Suburb of Andover, Hampshire, England

Picket Twenty is a suburb of Andover, in the Test Valley district of Hampshire, England, which lies about 1.8 mi east of the centre of the town. For much of its existence it was a free-standing hamlet.

== History ==
On the 1888 OS map, only the farmstead of "Picket Twenty Farm" is shown, although "Pavey's Farm" is nearby.

Just thirteen dwellings are listed for Picket Twenty in the 1962 Kelly's Directory of Andover. It appears this number remained constant until 2008.
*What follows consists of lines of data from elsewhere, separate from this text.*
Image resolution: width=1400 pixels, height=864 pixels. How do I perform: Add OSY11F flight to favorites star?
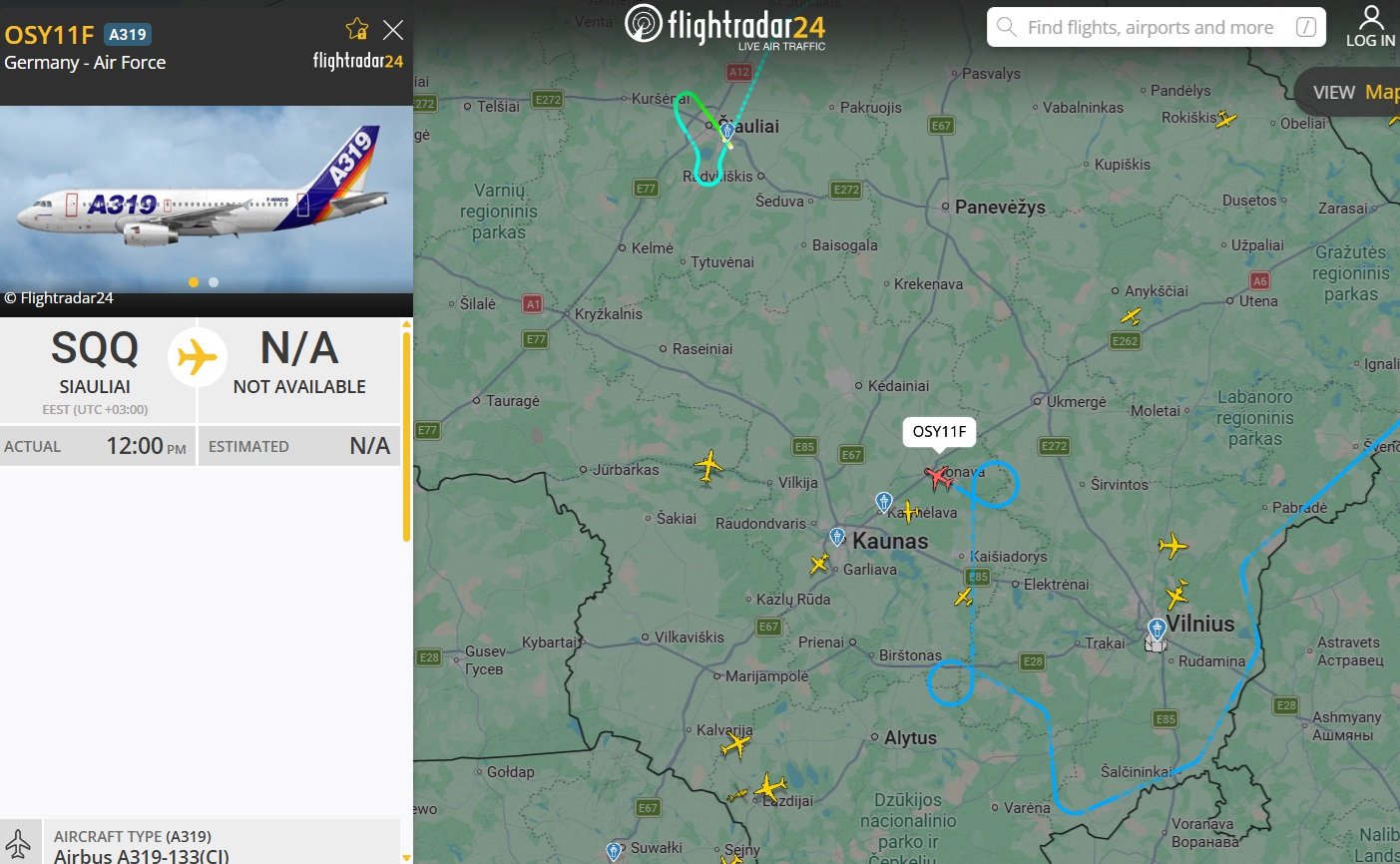356,29
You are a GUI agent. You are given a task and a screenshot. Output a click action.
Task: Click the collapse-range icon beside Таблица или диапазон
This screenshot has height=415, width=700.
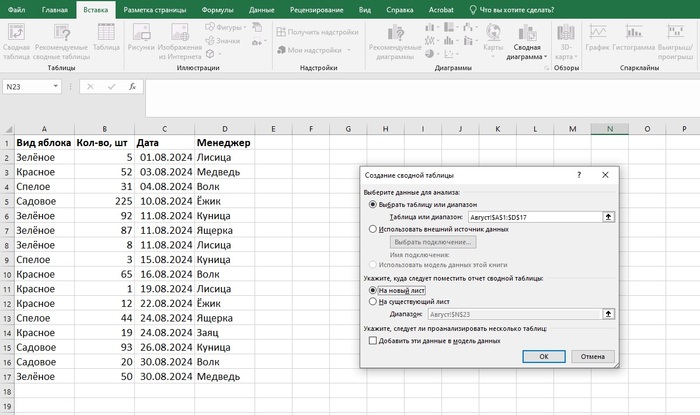pyautogui.click(x=606, y=216)
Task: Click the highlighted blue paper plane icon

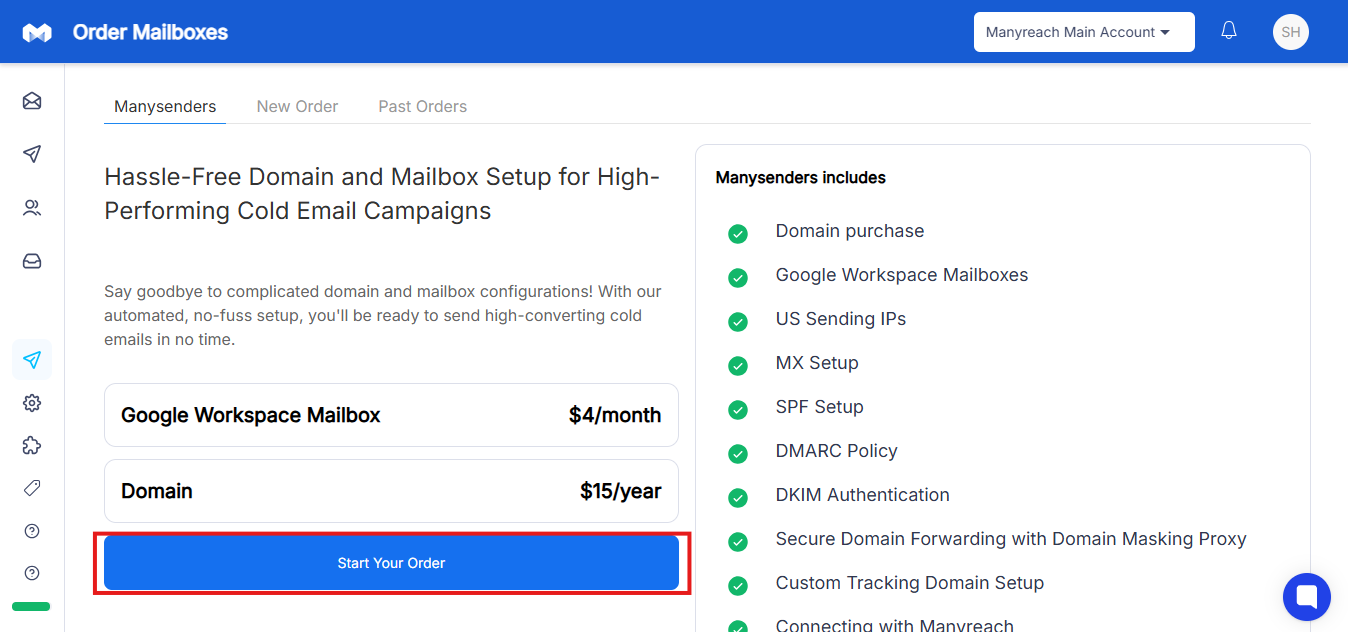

Construction began in 2010 for 1,200 new homes on agricultural land near to the hamlet. By September 2019, 1158 homes were occupied. After 2017, in a further phase of development, housing was built beneath Andover Down, and relatively close to Harewood forest. A torch sculpture was completed in the village in 2024 although this proved divisive.

Although an expansion of Andover, and within the boundary of Andover civil parish, the Picket Twenty development is detached from the urban area; a large sportsground provides a natural barrier. Picket Twenty can therefore be considered a suburb of Andover. The development stretches over to Andover Down. In 2018 Cotswold Archaeology were excavating Bronze Age barrow sites prior to housebuilding on that part of the development, and the archaeological report referred to the barrows being part of Andover Down.

Both the barn and granary at Picket Twenty Farm are Grade II listed.